◆ **REQUIREMENTS**
1 – Translate this sentence from the compensation article into Spanish: "Mr Kayanja died in 1993 without receiving compensation for the said lorry."
2 – Write the next part of the article about the Kayanja family's compensation claim, picking up after its final sentence.

# start of ARTICLE

In some Christian families, the fighters have several families. What happens if we compensate one family and the other emerges tomorrow? We need time to investigate.”

Asked if 25 years were not enough time for the ‘investigation’ and reminded him that several senior government officials, including himself, had given the family a nod for compensation, Mr Mirundi retorted: “In fact there are some families that have not received anything. She should be happy that they were recorded.” He added, “Above all, not everyone who knocks at the President’s door gets money. It is not automatic as some people imagine; State House is not an ATM machine.”

When Nanyonga visited this newspaper’s offices recently, she said this might be their last option to catch the President’s eye one more time. But what is her story, beyond the Mukono July 21 incident?
An avalanche of correspondences Sunday Monitor has seen reveal the family has desperately sought government intervention from as far back as 1989.

On November 6, 1989,Mr Twaha Kayanja – Nanyonga’s father - received a letter from GW Sikubwabo Kyeyune, the district Administrator Mukono, Member National Resistance Council, titled, “in recognition of your job”.

It reads, “Following your appeal to HE, through my office for recognition of your service to the struggle and for possible material assistance, HE has directed that you contact Alex Mugumya (welfare officer to HE) to make arrangements to procure the assistance to you.”

Brig Elly Kayanja, the then director loans and welfare in the army, too wrote a letter on December 13, 1988, to the Ministry of Defence, to among others, put a case for Mr Kayanja to be allocated a “Tata Lorry” that he had donated to the guerrilla struggle.

In response, Dr Ruhakana Rugunda, then minister of Transport and Communication, wrote back, “I wish to inform you that Mr Twaha’s application will be given due consideration with others at the next sitting of the vehicle allocation committee.” Today, Dr Rugunda, who wrote the letter in 1989, is the minister for Health. Mr Kayanja died in 1993 without receiving compensation for the said lorry.

In a separate correspondence, Maj Gen Caleb Akandwanaho, aka, Salim Saleh wrote in his capacity as chief of combat operations, affirming knowledge of Mr Kayanja’s contribution that brought the current regime to power in 1986.

# end of ARTICLE
# start of DATASET SECTION

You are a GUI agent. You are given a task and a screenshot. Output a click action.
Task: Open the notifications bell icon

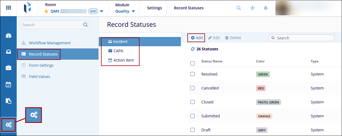click(x=266, y=8)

# end of DATASET SECTION

◆ **ANSWERS BY TASK**
1 – El señor Kayanja murió en 1993 sin recibir indemnización por dicho camión.

2 –
“He is known to most of our officers and even you. Therefore pay him and he will repair the vehicle himself,” Salim Saleh, wrote on February 18, 1997. It is not clear which vehicle he would “repair himself.”

Nanyonga peruses through this pile of correspondences and wonders why the help has never come through. Even more shocking is that this exchange of correspondence stretched to the 21st century.

An NRA veteran protesting for his compensation

An NRA veteran protesting for his compensation recently. FILE PHOTO

On February 18, 2013, presidential press secretary, Mr Tamale Mirundi, wrote to Ms Rose Mary Namayanja Nsereko, then State minister in charge of Luweero Triangle and now Information minister.

In the letter, he asserted, “The bearer of this letter is the daughter to Twaha Kayanja Mayega. The family has all documents to prove they actually participated in the struggle. Accord the family any assistance.”

Meeting Saleh
A few years ago, she remembers, she went to meet Gen Salim Saleh at his Garuga residence. He directed a junior minister (name withheld for security reasons to the complainant) to take care of her school fees.

“Afande Saleh personally called me and said he had given him (minister) money for my school fees (at Namagabi SS) but he paid for only one term after too much pressure,” she says. When she put more pressure on him, “the minister told me on phone he would shoot me if I continued disturbing him.” Nanyonga says. Mr Kayanja is survived by 40 children.

Asked how the expansive family would share the assistance from the government if it came through, she says, “We are a united family. In fact my other siblings tried and failed to get this compensation but I am not giving up until the President saves our family. Children are dropping out of school and our mother is very sick. We are suffering yet our father sacrificed for this country.”

She adds: “I am sure the President is not a liar, it is the people around him not helping us but we are now crying out to him because he is still in power.”

Last hope
With the President recently reaching out to veterans of the struggle and the country in campaign mode, Ms Nanyonga and family can only hope the agony and despair they have been in for more than 25 years touches a soul somewhere in the echelons of power.

The tragedy, however, is that her only strand of hope, as she relentlessly emphasises, is the President and him alone. Will the President listen and act as he did after her brave act at Mukono? Will he this time round cut the thick red tape of delegation and personally follow the matter to its logical conclusion so that the family can rest once and for all? Was assistance sent to the family only to land into other hands? She does not know. Only time can tell. For now though, Nanyonga’s candle of hope struggles to light.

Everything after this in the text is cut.